Tuesday, November 28, 2006
Sunday, November 26, 2006
The BUSY Real Estate Agent
Not even his own business will get in the way of doing our business!
Ken has been a great agent working on our behalf. We have four houses picked out and we are waiting on our offers to be accepted or rejected. Let's pray for a big ol acceptance hug rather than a dejection slap.
I'll post pics of the house we are going to purchase once we know which offer has been acepted.
The KC trip was successful, how successful we have to wait to find out.
We saw gabe's school and it looked thriving and fun. The church bought an old school building out in the country for its elementary school and built a brand new facility for the high school and church building. I'm excited to get him involved. He's a bit nervous, I can tell, for the change. But I assured him that there is 3 huge jungle gyms outside and a baseball field and lots of open space to sword fight in. He relaxed a bit after that clarification.
Joe's work is no more than a 10 minute drive from all the homes and 5 minutes from Gabe's school.
I still have to get a job, I'm looking for a 6 month temporary job, since it's never good coming into a school n the middle of the shool year, nor is it good to leave in the middle of the school year, but alas here I am looking for a new job. I'll keep you posted on that event!
Lots to be determined, only a few weeks left to be determined...
Wednesday, November 22, 2006
We now have necks!
Thursday, November 16, 2006
Sir smelly Butt tells on himself
Jordan rolls up in a huge truck with a hot Nelly song playing. We both get soaked getting in and out of the vehicle, and running into the rental car establishment. We sit at his mock-cubicle and begin my paper work.
He stops, looks at me, and begins sniffing. "do you smell that?"
"no." I say a bit shocked. Awkward!
Working with middle school aged beasts I'm very aware of unwelcomed smells,. but it happens and I'm trained not to react to them inappropriately. Jordan begins sniffing all around. He sniffs behind him, under the desk, he lifts his shoes to look for poo I assume, and then proceeds to look under mine, sniffing of course.
"You don't smell that?"
"No, I really don't"
He shruggs and continues to work, he shakes his head every few seconds and scrunches up his nose. He then stops working leaves his mock cubicle and walks over to the another co woker.
"Do you smell that?"
"Maybe it's your garbage." He goes back over to his work sqaure and removes his trash.

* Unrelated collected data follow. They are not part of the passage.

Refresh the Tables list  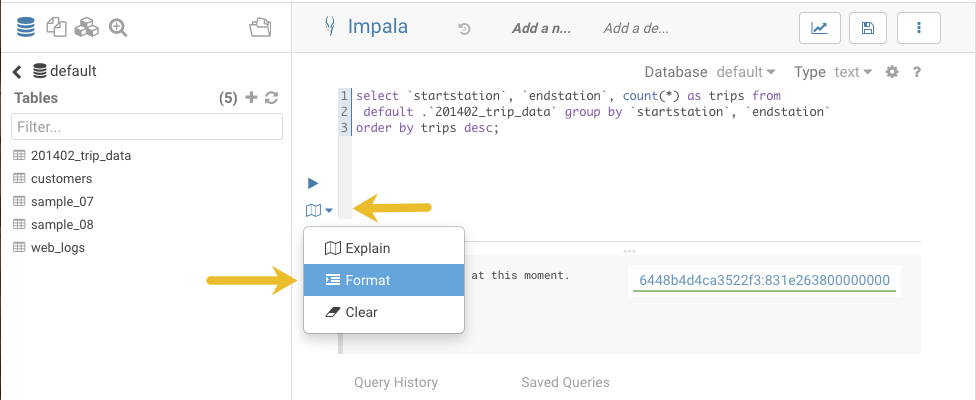(271, 98)
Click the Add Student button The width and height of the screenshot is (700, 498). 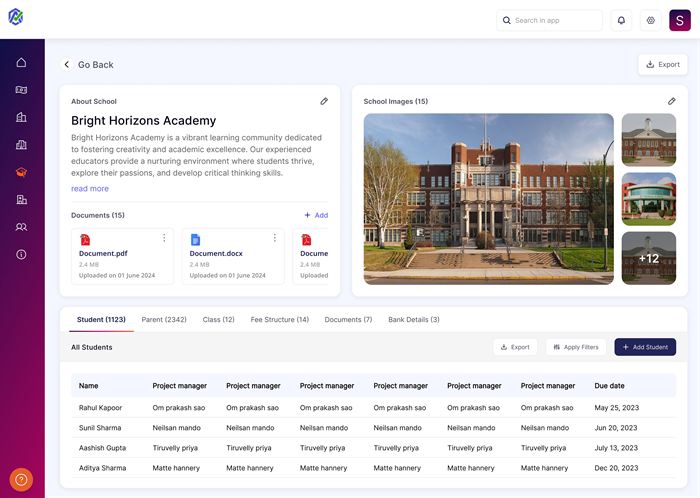pyautogui.click(x=645, y=347)
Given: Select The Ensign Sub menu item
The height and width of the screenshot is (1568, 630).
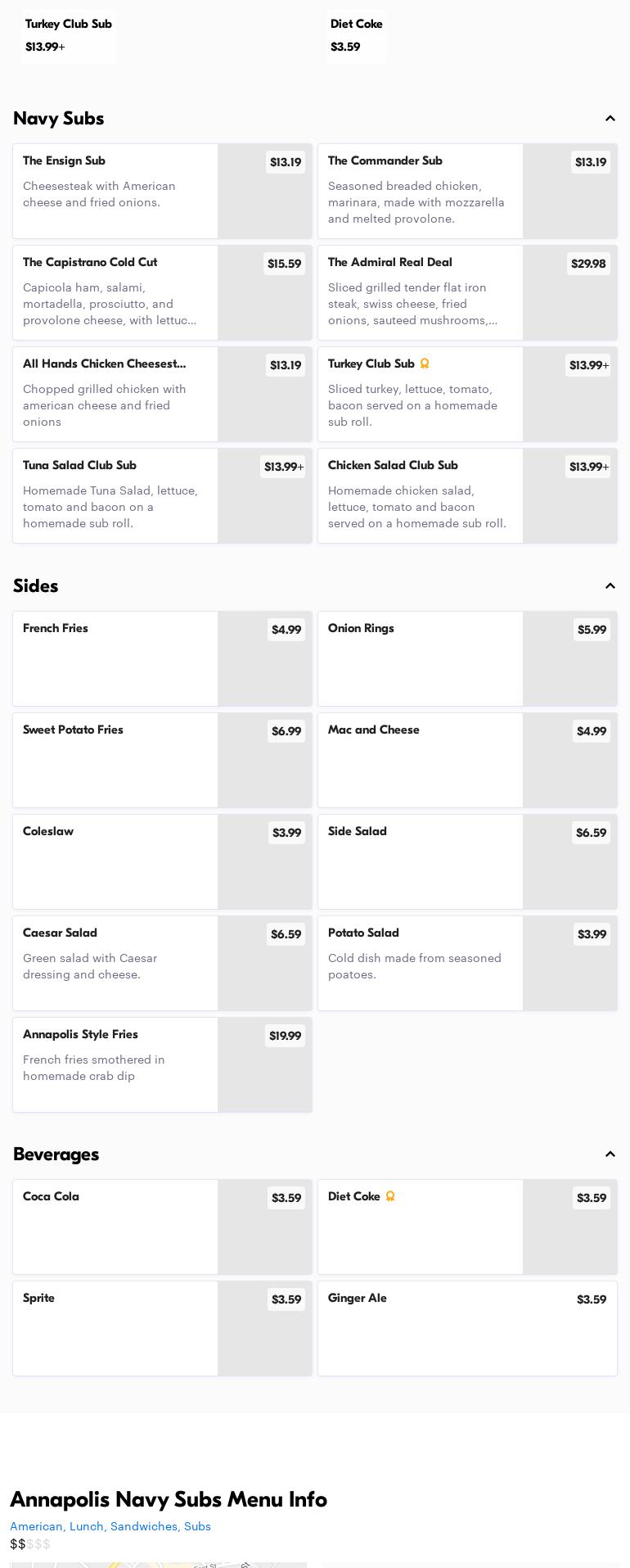Looking at the screenshot, I should coord(162,191).
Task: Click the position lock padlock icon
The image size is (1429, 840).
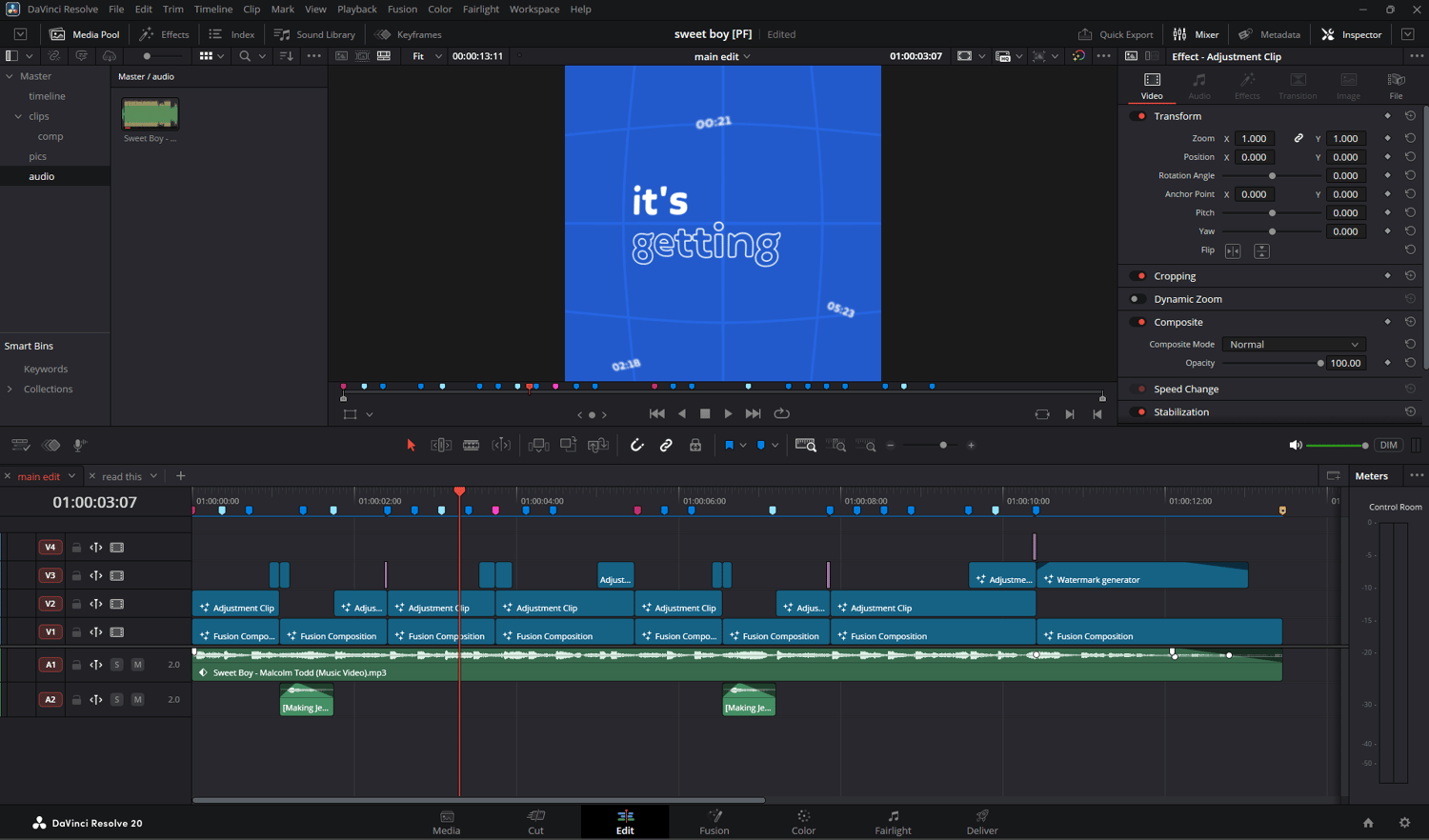Action: click(x=695, y=445)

He continues to work, but sniffs every now and then, obviously offended by the putred smell. I want to ask him if he has wiped his butt this morning but, that would be rude, and I just want my car. I didn't smell anything and I wasn't about to stop him from working since he was the one trying to get me a rental car.
After a few more comments about the smell and watching him struggle to control himself from smelling various parts of his body and mine, I finally got my car. We shared a few friendly smiles and nods and I was outta there.

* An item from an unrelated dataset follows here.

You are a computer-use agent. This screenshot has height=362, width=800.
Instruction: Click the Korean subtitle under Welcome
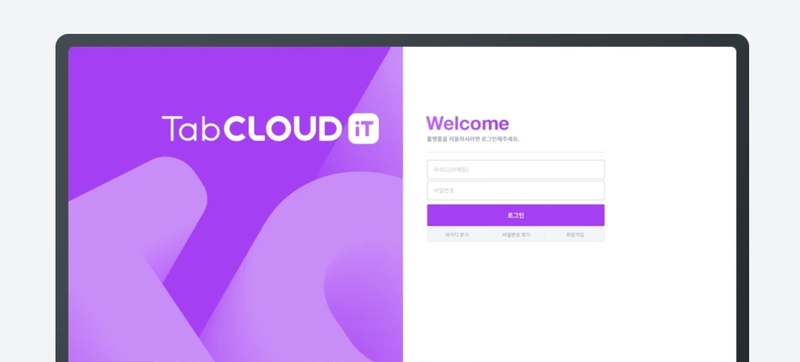point(473,139)
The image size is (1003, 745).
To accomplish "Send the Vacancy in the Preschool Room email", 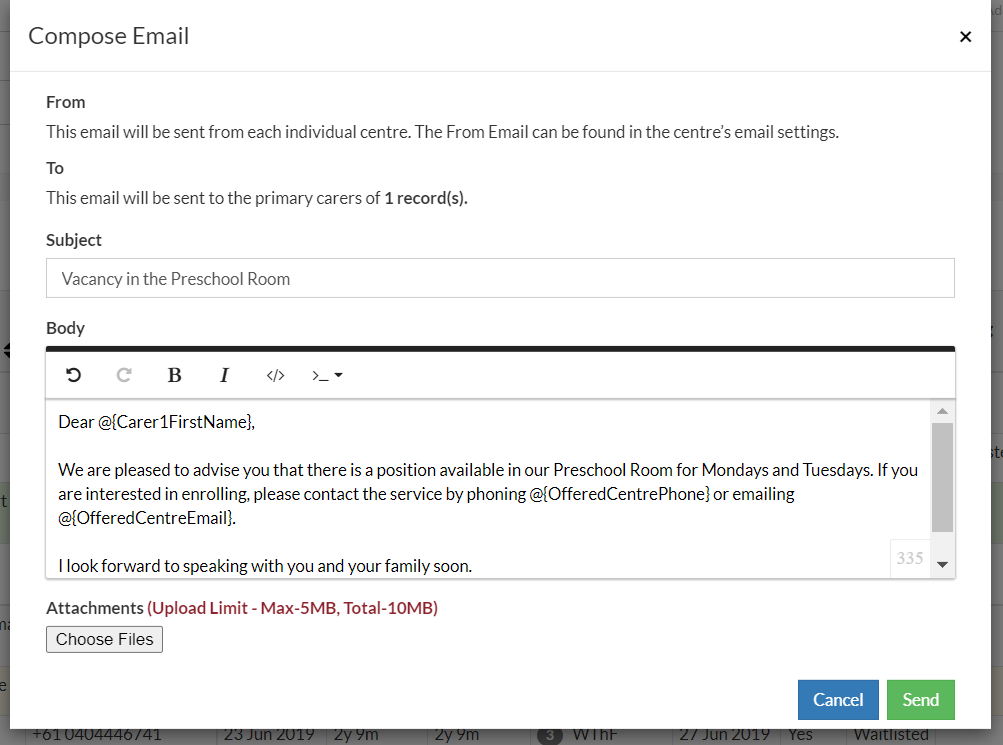I will (920, 699).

Here's my theory and worldly advice. If you smell something funky, and the other person does not, it's probably coming from you. With that in mind you don't want to give away the root of the stink, so keep it inside your head, unless the other person mentions it too you or begins looking woozy!
Bad smells, especailly smells that cause you to suffer are unfortunate, but they happen, but it is one of those things that no one wants to smell. You see, where ever Jordan went, there was the smell! No one but him and another co worker close enough to smell him actually took in the funk. That's a good thing. Instead of finding the root of the stink, he unintelligently told on himself indirectly. What he said was "hey there is a really bad smell coming from somewhere on my person. PeeEww"
Not smart, Jordan! But after all that is why he was the sucker who works at a car rental place and is the bottom ring who has to pick up the stranded vehiclist.
You stink Jordan metaphorically and physically!
The Ava
The morning started with a kick in the pants from my coffee, I appreciated it since I had to be out of the house by 7a.m. It was exactly 7a.m. when the ava struck. As I was pouring my "to go" cup of coffee I walked to the front door to grab the ava's coat and I saw a trail of oatmeal leading to a sitting ava at the front door spoonig sloppy oatmeal up to her mouth.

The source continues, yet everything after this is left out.